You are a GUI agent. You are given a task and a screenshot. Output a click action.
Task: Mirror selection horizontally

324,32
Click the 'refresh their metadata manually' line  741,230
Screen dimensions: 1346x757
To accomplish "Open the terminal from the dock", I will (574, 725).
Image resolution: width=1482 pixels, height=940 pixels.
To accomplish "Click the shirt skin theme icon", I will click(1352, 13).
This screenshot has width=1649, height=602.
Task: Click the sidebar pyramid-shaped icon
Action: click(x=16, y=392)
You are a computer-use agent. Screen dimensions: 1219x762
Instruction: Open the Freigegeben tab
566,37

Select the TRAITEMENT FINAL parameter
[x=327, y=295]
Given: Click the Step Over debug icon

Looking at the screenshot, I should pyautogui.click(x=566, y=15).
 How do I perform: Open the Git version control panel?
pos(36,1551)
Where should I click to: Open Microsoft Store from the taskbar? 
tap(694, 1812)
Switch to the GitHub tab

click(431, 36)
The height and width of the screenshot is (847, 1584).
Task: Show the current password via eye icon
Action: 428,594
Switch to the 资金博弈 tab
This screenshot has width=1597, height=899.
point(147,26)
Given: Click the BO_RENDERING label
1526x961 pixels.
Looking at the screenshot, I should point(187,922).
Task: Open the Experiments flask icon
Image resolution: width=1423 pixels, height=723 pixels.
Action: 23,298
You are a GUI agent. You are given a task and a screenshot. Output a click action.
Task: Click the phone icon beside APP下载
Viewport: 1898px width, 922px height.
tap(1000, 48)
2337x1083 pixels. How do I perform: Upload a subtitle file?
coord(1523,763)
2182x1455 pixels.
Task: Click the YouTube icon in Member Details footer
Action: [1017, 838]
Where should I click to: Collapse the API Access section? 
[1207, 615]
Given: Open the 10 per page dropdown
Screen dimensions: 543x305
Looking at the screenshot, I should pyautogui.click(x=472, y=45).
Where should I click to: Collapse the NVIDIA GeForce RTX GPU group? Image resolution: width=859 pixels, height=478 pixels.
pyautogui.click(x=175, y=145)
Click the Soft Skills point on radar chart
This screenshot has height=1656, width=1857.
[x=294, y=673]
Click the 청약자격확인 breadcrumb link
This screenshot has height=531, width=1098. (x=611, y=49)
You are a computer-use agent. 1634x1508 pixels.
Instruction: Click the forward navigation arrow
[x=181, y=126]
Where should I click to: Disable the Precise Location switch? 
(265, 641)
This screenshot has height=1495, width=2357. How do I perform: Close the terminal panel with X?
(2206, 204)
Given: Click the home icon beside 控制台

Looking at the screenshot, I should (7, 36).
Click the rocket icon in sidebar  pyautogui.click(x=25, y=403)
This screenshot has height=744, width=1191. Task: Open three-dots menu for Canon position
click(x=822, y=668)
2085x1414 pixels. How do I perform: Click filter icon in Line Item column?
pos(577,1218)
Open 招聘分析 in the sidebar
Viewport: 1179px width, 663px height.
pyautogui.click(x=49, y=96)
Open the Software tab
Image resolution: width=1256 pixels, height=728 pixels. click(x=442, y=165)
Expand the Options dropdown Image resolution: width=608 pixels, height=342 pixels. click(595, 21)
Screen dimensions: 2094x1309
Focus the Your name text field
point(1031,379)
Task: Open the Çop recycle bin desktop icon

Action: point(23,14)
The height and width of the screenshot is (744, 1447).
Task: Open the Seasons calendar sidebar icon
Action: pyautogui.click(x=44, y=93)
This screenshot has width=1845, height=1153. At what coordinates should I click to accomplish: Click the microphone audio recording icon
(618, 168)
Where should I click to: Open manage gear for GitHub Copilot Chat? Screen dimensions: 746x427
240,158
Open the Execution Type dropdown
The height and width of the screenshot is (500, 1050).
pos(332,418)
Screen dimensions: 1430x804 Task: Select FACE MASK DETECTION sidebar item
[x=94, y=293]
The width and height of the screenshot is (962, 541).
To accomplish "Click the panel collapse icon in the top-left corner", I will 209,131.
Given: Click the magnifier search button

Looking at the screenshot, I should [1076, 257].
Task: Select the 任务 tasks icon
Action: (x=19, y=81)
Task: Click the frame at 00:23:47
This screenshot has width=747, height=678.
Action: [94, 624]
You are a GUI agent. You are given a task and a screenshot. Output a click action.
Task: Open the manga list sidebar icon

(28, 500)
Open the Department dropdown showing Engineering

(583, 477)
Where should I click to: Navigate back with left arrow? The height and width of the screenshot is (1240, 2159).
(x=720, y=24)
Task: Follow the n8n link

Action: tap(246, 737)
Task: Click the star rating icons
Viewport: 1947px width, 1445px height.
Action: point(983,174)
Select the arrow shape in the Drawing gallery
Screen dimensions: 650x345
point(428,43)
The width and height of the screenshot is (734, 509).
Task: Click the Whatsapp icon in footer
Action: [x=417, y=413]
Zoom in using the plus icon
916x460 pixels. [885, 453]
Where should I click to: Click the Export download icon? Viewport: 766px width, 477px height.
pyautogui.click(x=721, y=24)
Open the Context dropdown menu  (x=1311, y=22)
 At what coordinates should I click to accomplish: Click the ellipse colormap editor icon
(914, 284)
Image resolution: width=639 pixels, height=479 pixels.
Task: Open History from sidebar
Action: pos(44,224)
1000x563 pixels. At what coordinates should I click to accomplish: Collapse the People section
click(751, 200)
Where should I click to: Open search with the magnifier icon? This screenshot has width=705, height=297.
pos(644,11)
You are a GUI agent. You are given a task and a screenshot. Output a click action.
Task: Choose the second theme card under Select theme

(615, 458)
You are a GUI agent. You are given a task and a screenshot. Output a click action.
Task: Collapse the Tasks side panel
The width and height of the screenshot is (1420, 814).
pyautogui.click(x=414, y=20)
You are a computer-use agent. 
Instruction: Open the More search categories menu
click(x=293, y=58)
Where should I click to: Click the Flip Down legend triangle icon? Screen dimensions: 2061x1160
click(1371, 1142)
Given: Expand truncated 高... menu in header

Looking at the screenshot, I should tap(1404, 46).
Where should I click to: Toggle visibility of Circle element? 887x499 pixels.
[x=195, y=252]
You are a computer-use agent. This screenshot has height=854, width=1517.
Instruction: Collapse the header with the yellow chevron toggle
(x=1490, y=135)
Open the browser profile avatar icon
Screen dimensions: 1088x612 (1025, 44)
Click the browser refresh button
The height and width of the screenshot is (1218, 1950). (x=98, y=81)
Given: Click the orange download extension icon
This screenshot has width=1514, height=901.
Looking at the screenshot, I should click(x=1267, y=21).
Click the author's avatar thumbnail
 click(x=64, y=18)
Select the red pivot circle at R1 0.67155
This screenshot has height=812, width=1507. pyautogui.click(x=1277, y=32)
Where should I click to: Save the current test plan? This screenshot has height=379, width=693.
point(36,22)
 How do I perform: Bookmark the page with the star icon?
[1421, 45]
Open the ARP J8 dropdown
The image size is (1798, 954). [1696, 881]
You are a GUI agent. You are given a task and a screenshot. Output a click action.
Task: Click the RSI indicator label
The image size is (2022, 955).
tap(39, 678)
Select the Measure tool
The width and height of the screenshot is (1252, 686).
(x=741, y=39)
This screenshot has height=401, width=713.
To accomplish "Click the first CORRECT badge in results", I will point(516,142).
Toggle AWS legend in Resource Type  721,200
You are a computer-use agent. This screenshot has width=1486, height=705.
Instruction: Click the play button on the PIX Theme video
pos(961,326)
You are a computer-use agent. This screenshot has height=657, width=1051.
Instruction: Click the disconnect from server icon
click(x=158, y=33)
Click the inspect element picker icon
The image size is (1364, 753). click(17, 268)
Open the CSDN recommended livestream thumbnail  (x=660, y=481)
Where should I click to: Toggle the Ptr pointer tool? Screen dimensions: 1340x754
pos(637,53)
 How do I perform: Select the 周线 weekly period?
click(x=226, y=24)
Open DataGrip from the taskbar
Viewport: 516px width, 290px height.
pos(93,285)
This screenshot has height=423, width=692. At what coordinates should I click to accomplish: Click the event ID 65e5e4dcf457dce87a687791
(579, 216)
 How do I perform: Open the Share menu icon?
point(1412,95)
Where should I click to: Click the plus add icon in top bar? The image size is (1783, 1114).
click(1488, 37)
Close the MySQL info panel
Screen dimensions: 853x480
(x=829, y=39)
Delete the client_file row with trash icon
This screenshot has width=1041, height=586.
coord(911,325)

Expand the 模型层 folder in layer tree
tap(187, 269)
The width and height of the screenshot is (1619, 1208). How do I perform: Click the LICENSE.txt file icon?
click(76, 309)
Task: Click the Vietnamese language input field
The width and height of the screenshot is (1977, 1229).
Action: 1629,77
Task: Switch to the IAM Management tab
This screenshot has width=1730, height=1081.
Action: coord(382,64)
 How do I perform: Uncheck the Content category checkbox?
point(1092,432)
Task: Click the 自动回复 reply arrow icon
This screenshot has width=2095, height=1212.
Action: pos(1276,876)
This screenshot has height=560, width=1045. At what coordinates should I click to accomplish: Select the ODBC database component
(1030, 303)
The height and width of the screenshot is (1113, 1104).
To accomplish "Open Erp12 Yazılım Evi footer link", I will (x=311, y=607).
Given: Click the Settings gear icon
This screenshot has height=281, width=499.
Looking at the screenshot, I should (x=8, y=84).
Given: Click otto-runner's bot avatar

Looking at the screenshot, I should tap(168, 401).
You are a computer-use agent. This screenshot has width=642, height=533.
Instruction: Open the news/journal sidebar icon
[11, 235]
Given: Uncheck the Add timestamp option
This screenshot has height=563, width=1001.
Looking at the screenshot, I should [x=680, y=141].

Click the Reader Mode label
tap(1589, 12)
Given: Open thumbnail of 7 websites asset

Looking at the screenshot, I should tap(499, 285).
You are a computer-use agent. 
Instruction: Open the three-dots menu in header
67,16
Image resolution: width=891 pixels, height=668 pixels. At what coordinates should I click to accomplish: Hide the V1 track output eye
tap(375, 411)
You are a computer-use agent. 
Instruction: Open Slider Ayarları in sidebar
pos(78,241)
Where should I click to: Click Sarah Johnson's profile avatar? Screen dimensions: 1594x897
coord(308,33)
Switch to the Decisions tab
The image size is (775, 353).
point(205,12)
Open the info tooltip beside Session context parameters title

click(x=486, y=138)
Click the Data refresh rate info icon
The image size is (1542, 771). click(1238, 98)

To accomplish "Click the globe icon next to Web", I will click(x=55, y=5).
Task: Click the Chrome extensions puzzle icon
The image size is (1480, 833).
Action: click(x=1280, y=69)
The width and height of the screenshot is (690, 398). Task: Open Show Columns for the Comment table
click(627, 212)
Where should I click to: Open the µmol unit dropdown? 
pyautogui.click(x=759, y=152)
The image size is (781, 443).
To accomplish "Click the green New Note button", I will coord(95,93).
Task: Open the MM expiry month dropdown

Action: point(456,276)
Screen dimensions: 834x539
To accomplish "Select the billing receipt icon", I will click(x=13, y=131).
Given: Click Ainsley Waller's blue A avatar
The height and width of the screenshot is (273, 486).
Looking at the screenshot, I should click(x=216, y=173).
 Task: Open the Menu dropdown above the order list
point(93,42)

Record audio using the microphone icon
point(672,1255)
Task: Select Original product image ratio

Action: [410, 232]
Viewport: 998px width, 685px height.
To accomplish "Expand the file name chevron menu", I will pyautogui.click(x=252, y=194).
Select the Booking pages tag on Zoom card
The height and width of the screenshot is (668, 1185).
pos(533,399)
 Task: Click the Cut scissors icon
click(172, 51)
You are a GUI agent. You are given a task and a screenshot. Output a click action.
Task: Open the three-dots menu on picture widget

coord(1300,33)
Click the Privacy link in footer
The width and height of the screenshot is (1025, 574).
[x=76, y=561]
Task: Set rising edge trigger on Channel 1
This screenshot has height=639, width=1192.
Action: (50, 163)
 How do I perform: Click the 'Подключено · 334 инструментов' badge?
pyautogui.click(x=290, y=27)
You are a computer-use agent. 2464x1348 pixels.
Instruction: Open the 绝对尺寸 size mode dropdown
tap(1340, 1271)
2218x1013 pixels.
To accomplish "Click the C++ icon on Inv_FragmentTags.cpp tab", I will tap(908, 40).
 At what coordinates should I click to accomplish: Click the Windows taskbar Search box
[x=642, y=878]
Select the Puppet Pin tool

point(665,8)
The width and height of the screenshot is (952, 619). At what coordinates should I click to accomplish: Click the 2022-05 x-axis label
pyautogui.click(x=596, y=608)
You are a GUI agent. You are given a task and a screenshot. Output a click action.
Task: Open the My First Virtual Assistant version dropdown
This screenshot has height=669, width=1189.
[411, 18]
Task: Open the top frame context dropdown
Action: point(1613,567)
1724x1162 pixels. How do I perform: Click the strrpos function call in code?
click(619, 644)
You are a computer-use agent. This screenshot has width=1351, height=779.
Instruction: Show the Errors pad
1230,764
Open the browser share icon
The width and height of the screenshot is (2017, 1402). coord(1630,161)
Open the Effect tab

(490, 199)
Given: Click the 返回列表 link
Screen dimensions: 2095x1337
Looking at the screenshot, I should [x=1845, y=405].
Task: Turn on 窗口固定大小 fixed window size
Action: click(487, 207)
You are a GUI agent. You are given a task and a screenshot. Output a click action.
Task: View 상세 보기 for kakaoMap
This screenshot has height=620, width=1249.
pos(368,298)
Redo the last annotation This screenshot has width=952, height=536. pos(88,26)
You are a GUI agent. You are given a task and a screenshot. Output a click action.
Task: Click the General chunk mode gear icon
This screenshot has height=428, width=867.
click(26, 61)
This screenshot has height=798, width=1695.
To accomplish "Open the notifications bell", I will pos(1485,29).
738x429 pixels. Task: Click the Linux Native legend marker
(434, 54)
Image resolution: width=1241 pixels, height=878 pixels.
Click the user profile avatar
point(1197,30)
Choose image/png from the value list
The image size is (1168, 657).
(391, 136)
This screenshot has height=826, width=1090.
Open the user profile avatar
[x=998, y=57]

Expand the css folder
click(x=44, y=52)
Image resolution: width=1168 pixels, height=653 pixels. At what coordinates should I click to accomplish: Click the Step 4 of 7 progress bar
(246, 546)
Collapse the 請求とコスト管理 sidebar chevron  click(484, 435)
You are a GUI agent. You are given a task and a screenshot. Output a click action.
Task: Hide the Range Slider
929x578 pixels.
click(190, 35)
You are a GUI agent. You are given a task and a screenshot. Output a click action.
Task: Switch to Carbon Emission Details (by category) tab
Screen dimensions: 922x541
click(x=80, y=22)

## What the task requires
Please state how many lines in the listing above hold the string "computer", and nothing more.

## Exercise solution
11